■ TASK DESCRIPTION
Convert the records below into a two-column CSV, columns "instruction" and "coordinates", with one row for each record holding its request text and its answer. Put each value in a single quoted field with line breaks replaced by spaces, and leave the pictures out.

****

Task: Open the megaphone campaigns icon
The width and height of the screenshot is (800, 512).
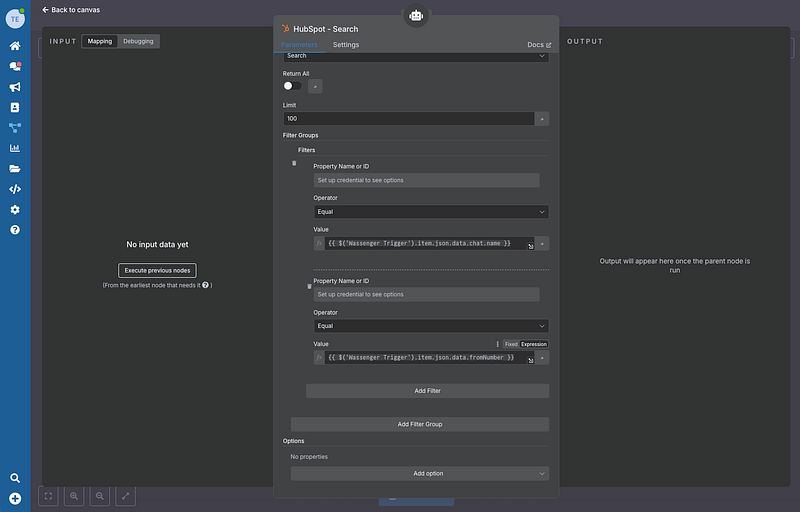Action: click(15, 87)
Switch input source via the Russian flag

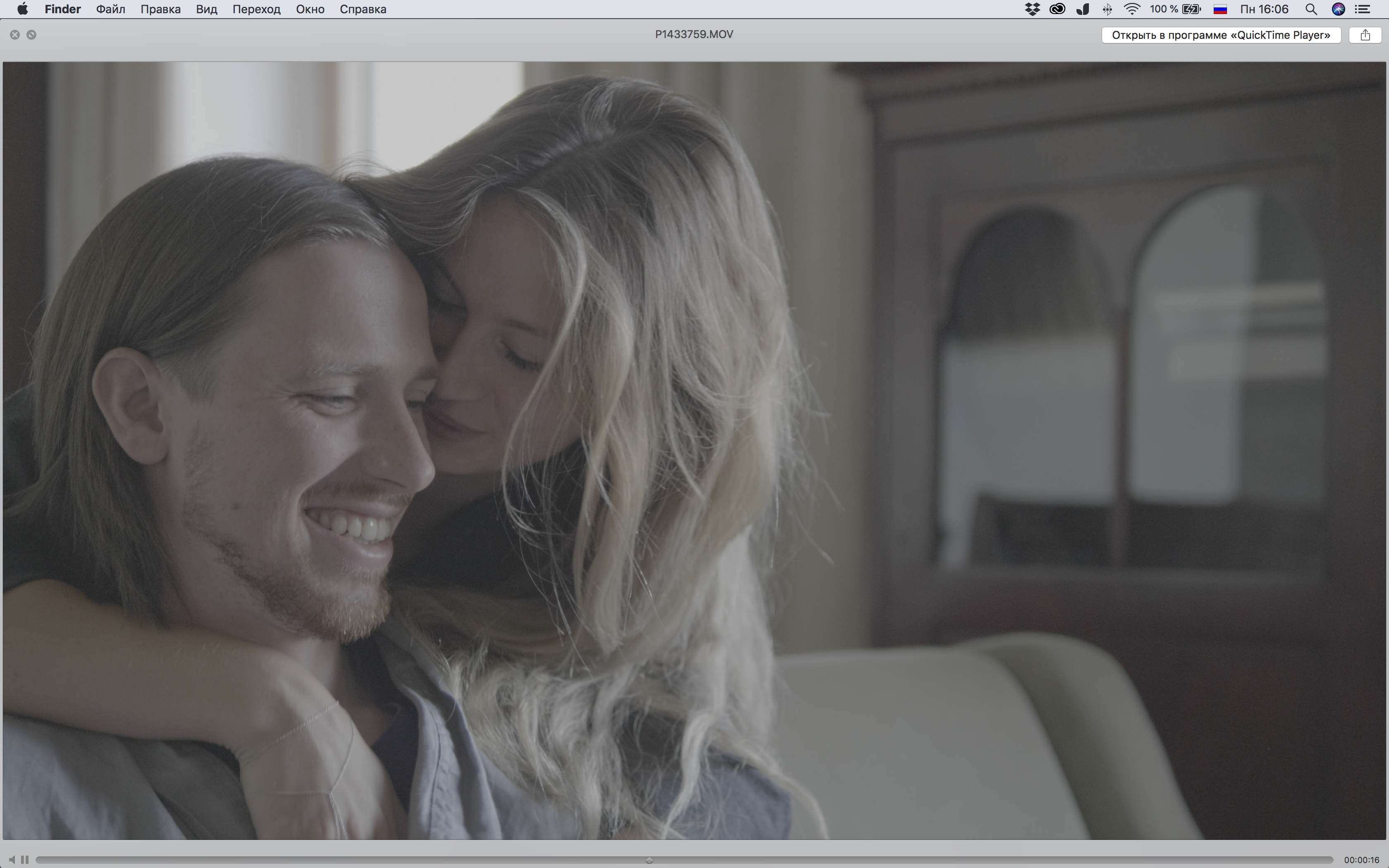(x=1220, y=9)
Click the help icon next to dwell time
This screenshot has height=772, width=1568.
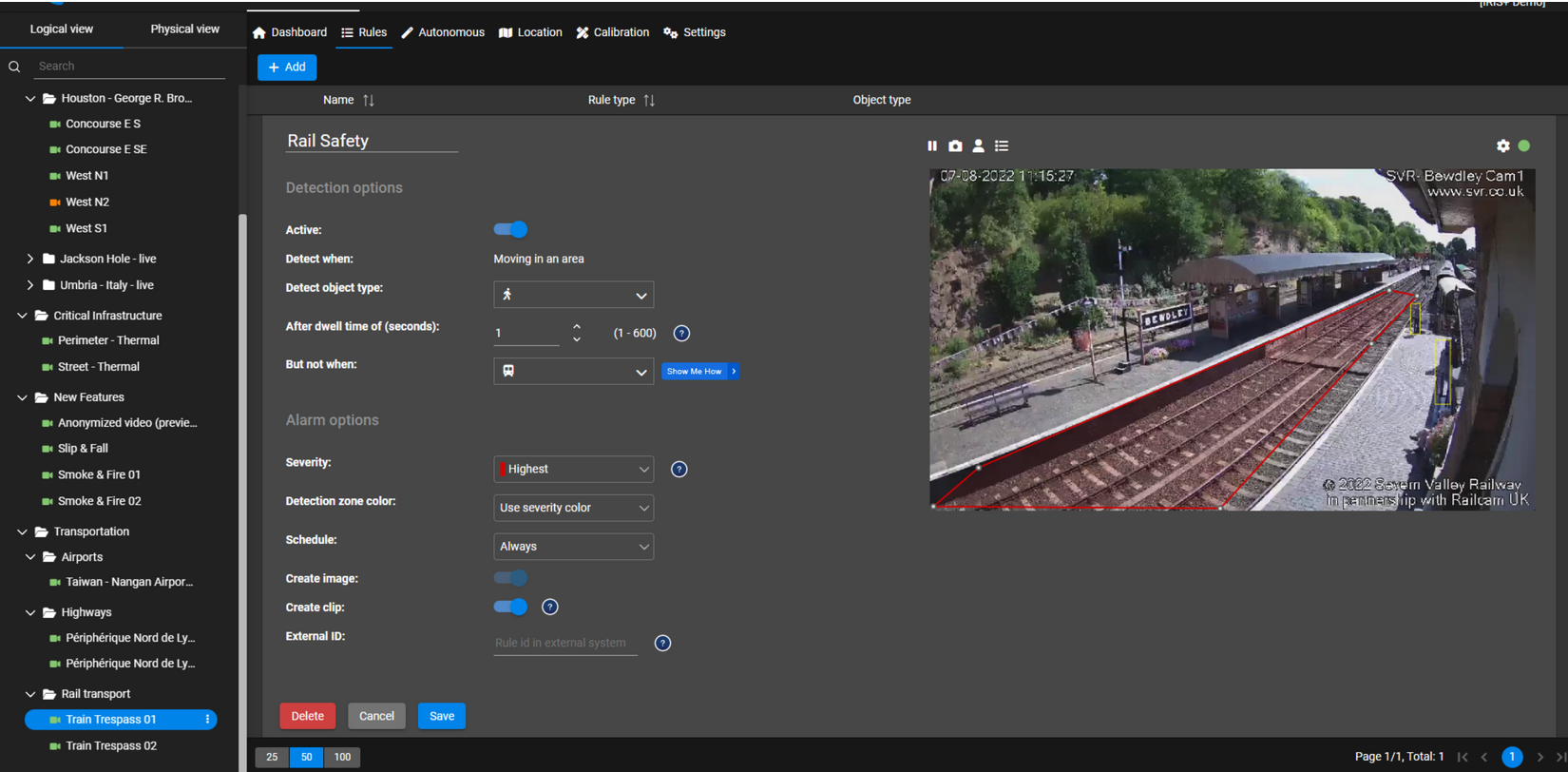point(681,334)
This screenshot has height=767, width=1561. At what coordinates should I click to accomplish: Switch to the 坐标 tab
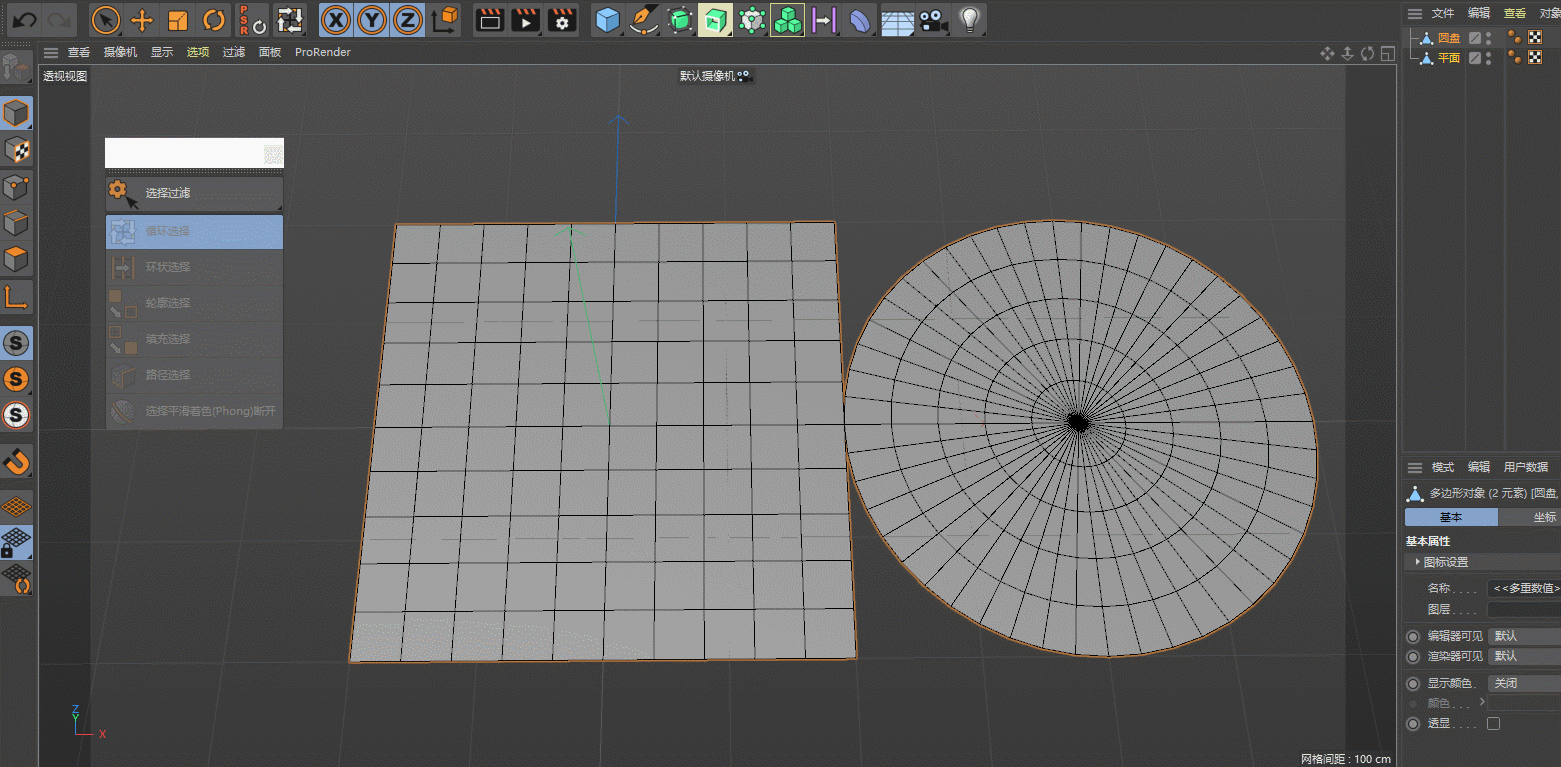[1543, 517]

****

■ RESULT
instruction,coordinates
"Task: Open the megaphone campaigns icon The width and height of the screenshot is (800, 512).","Action: click(15, 87)"
"Switch input source via the Russian flag","(x=1220, y=9)"
"Click the help icon next to dwell time This screenshot has height=772, width=1568.","point(681,334)"
"This screenshot has height=767, width=1561. At what coordinates should I click to accomplish: Switch to the 坐标 tab","[1543, 517]"